Google Boosts Sandboxed Container File System Performance by Improving gVisor

Google improved the file system implementation in gVisor, the open source isolation layer used in its commercial container-oriented offerings, such as App Engine, Cloud Run, and Cloud Functions. According to Google engineers Ayush Ranjan and Fabricio Voznika, the new gVisor file system, dubbed VFS2, may improve performance of file-intensive workloads by 50%-75% approximately.

The main goal of gVisor is providing an isolation layer between a container and the underlying kernel, which is shared by all containers running on the same node. To prevent a malicious or otherwise vulnerable container from jeopardizing a whole node security, gVisor implements a large portion of the Linux system surface, including an Open Container Initiative-compliant runtime called runsc that provides an isolation boundary between the application and the host kernel.

Since the gVisor kernel cannot be trusted, it doesn’t have direct access to the file system. File system operations are brokered by a proxy (called Gofer) that is isolated from a possibly malicious workload. Operations like open, create, and stat are forwarded to the proxy, vetted, and then executed by the proxy.

Google engineers discovered that the way gVisor Gofer file system handled path resolution by delegating it to the underlying file system using one RPC call per path component was detrimental to performance. This was especially the case for workloads performing frequent file operations, such as build tasks or running Python and NodeJS programs with a large number of imports.

Addressing this challenge required enabling gVisor’s Sentry with the ability to delegate path resolution directly to the file system. [...] As an example, in VFS1 stat(/foo/bar/baz) generates at least three RPC to the gofer (foo, bar, baz) whereas VFS2 only generates one.

Additionally, Google also took the chance to create a new protocol for communication between the gVisor sandbox and the Gofer. Called LISAFS (Linux Sandbox File system protocol), the new protocol reduces both the number of RPC calls as well as it memory usage, improving multiple path-component walks as well as speeding up file I/O.

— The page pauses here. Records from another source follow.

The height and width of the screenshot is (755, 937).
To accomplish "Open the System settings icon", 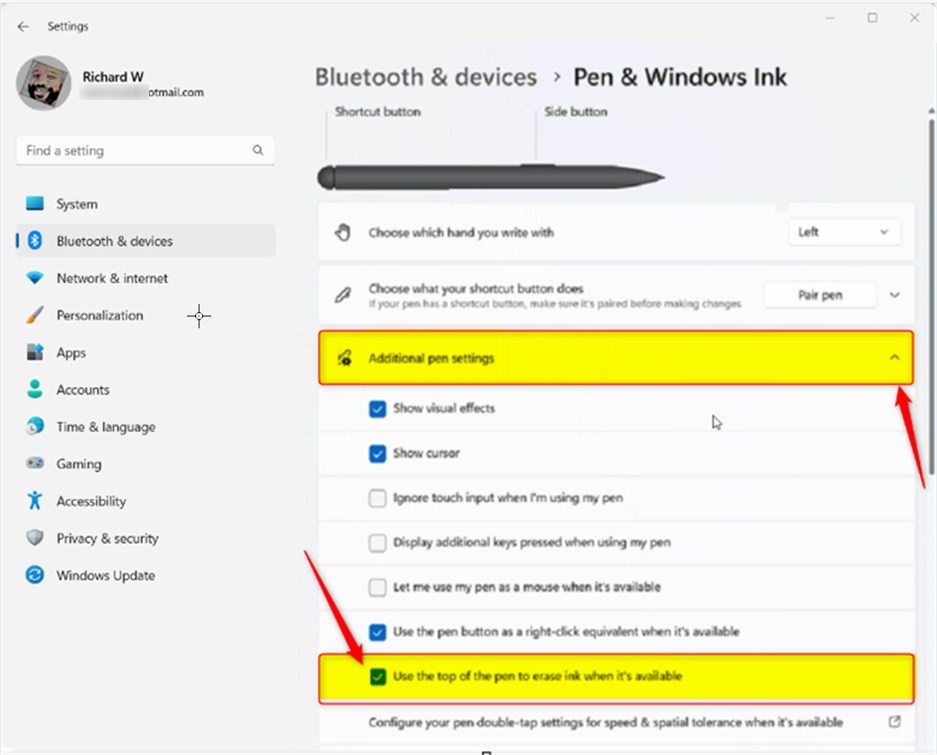I will (x=35, y=204).
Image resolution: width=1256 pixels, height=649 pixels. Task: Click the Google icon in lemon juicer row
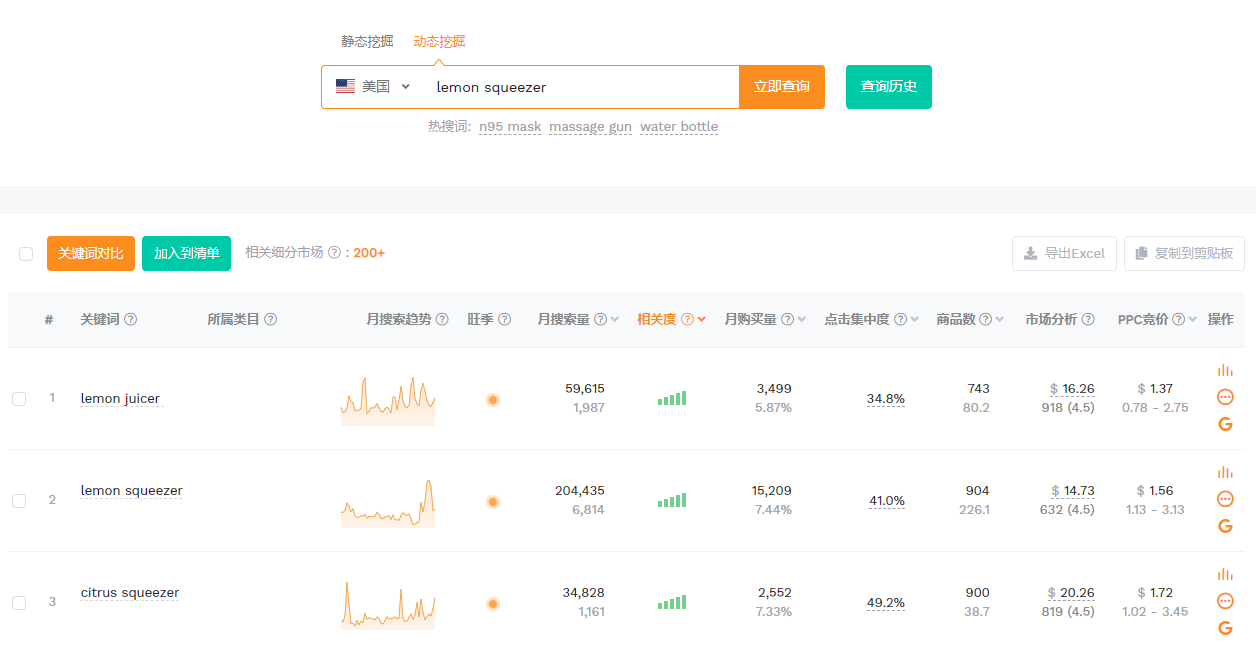click(x=1225, y=424)
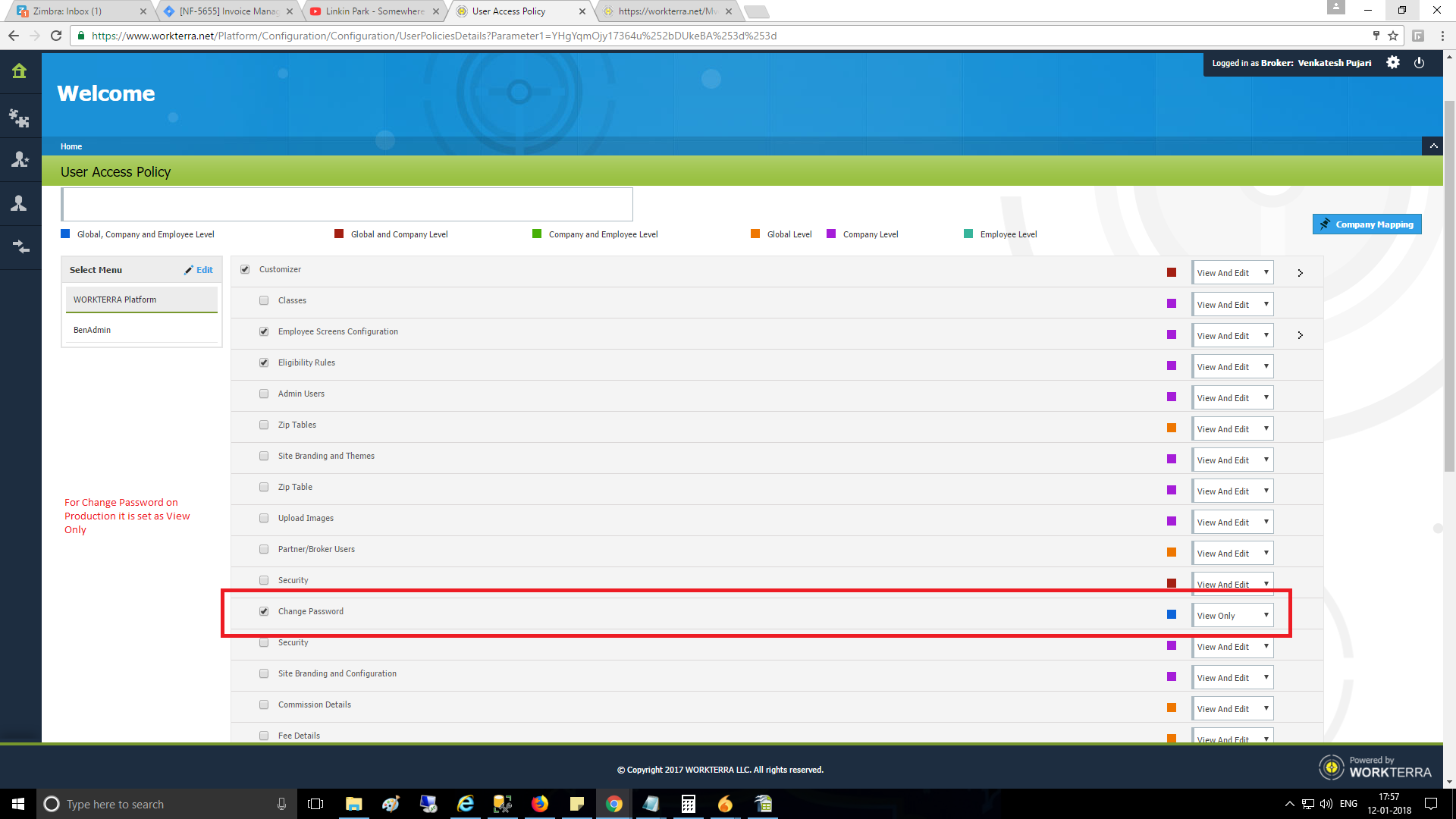Click the power logout icon
Screen dimensions: 1456x819
pyautogui.click(x=1419, y=63)
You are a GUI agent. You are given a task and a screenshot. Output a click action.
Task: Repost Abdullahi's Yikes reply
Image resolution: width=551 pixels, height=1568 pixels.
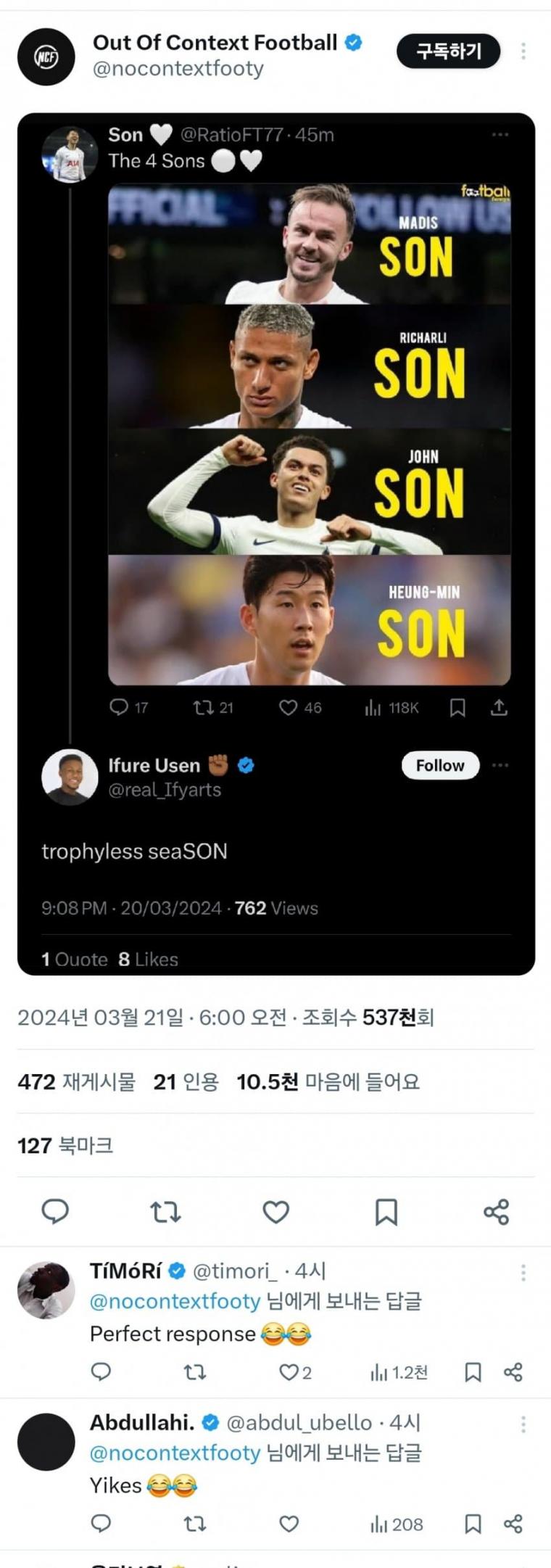click(194, 1524)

Thanks to these changes, say Ranjan and Voznika, the overhead introduced by runsc was reduced by 50%-75% according to a number of different metrics.

The largest improvements were measured when using a bind mount vs. when hosting the source code in the root file system or an in-memory file system. These results were obtained by running the official bazel benchmarks to build gRPC and Abseil.

The benchmarks results were substantially confirmed by empirical data showing that Google App Engine cold start times improved by more than 25% across the whole platform, with this figure including all kinds of workloads, and not only file system-intensive ones.